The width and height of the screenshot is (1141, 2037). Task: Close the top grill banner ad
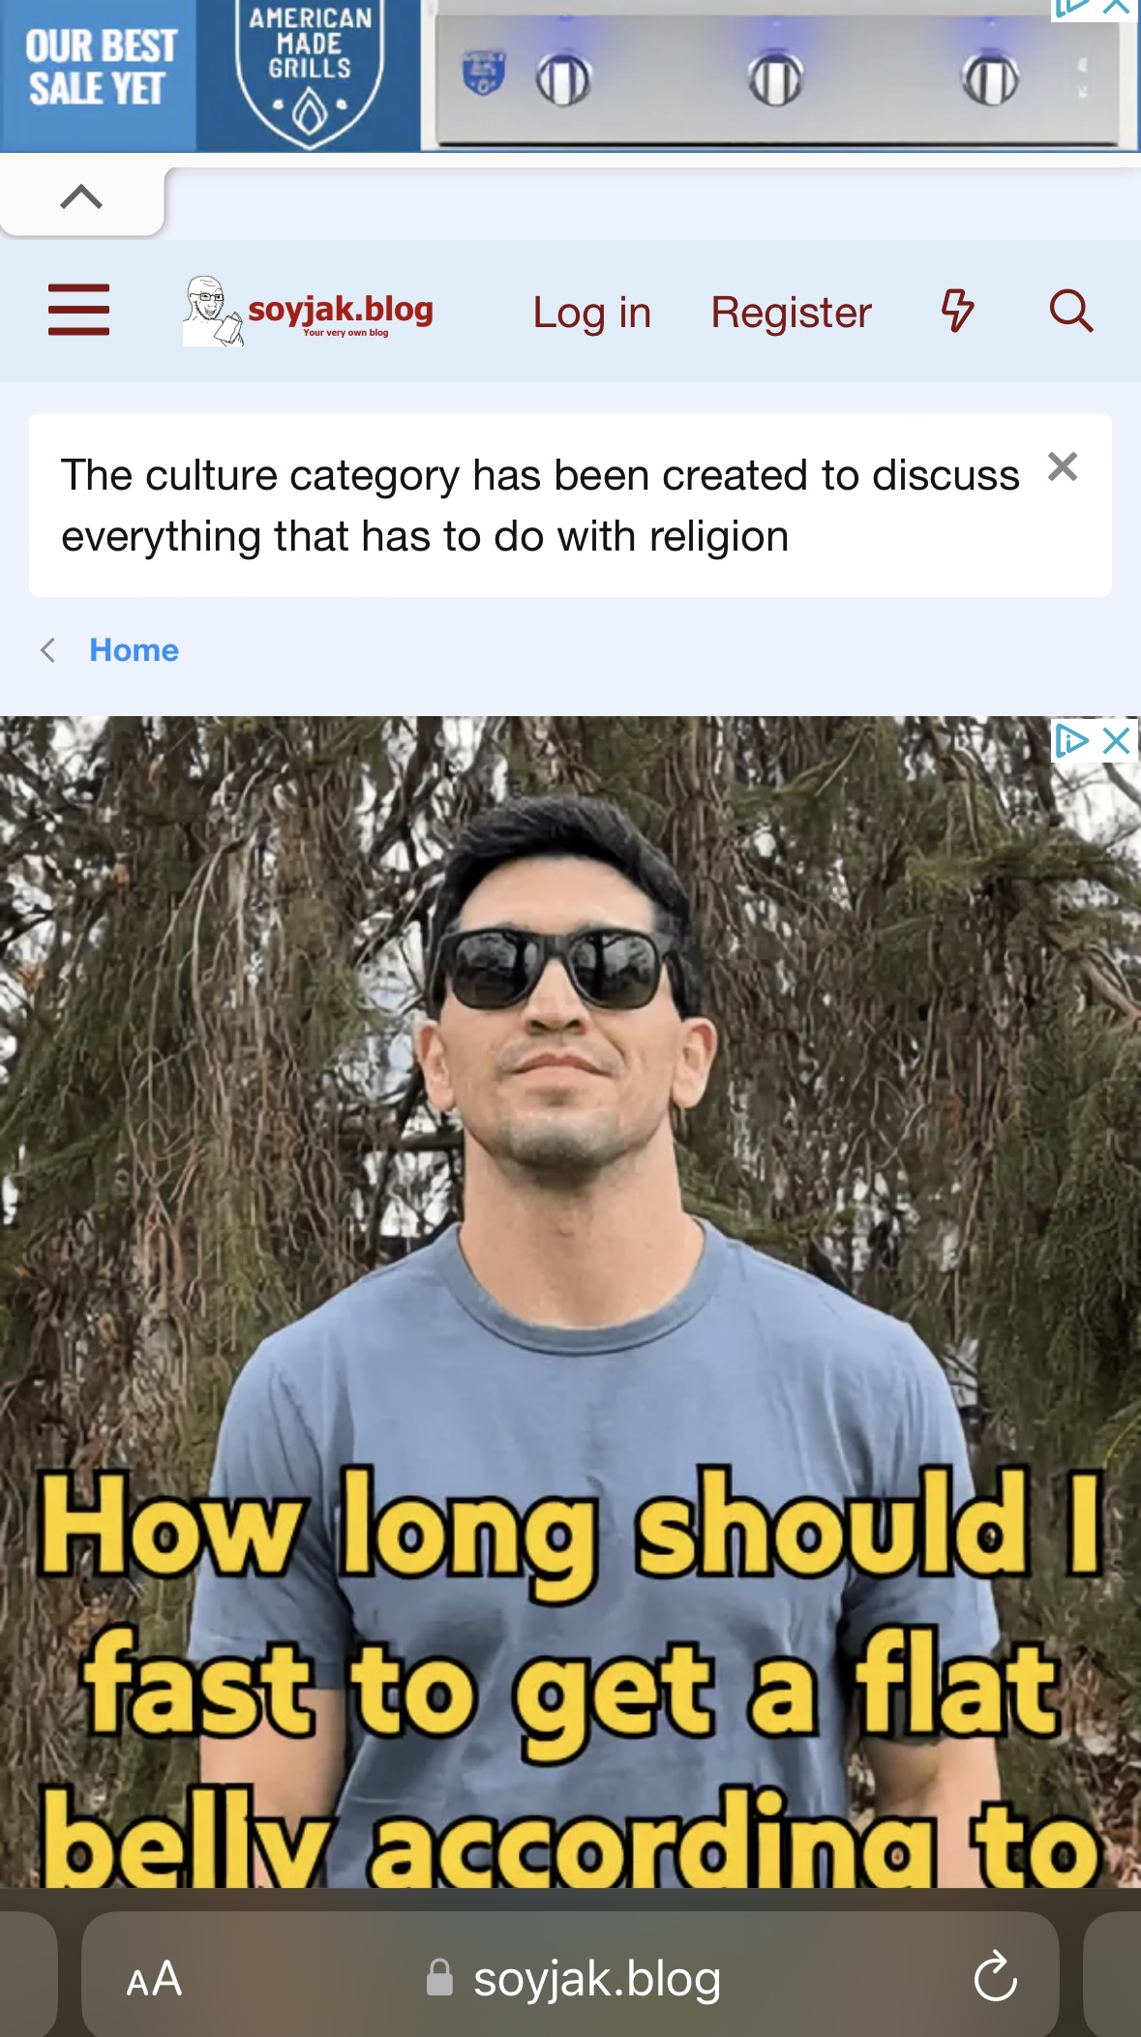tap(1118, 8)
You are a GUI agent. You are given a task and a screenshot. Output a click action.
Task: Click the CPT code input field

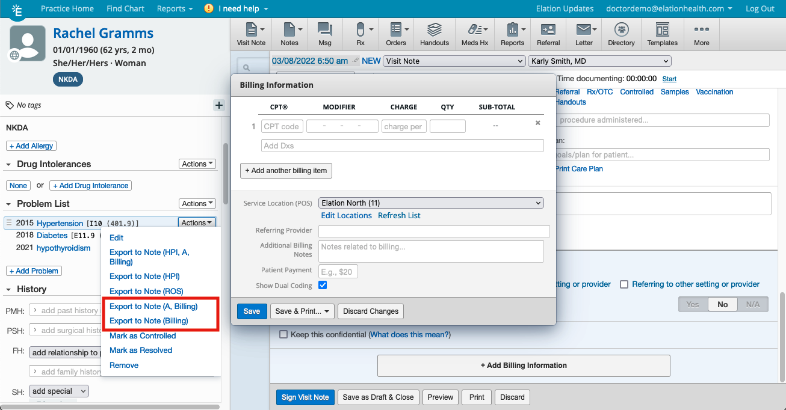click(x=282, y=126)
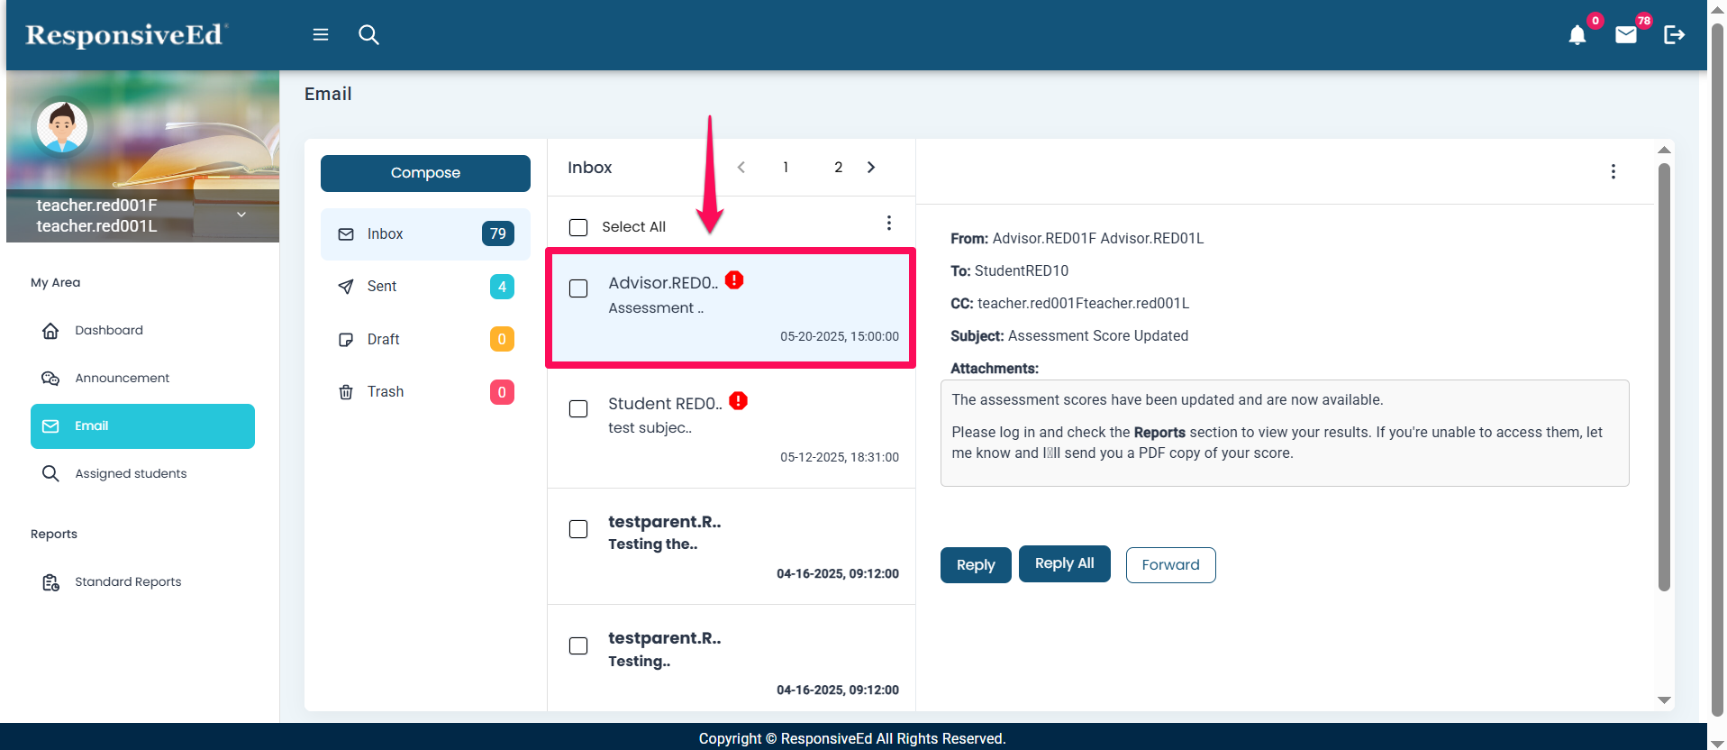Go to inbox page 2

838,168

▸ EXERCISE DETAILS
Quote the listing above verbatim, leaving out the pictures.

▸ COMPLETED EXERCISE
The width and height of the screenshot is (1141, 2037). Task: Close the top grill banner ad
tap(1118, 8)
You are a GUI agent. You are given a task and a screenshot. Output a click action.
Task: Click the CPT code input field

click(x=282, y=126)
Go to inbox page 2

838,168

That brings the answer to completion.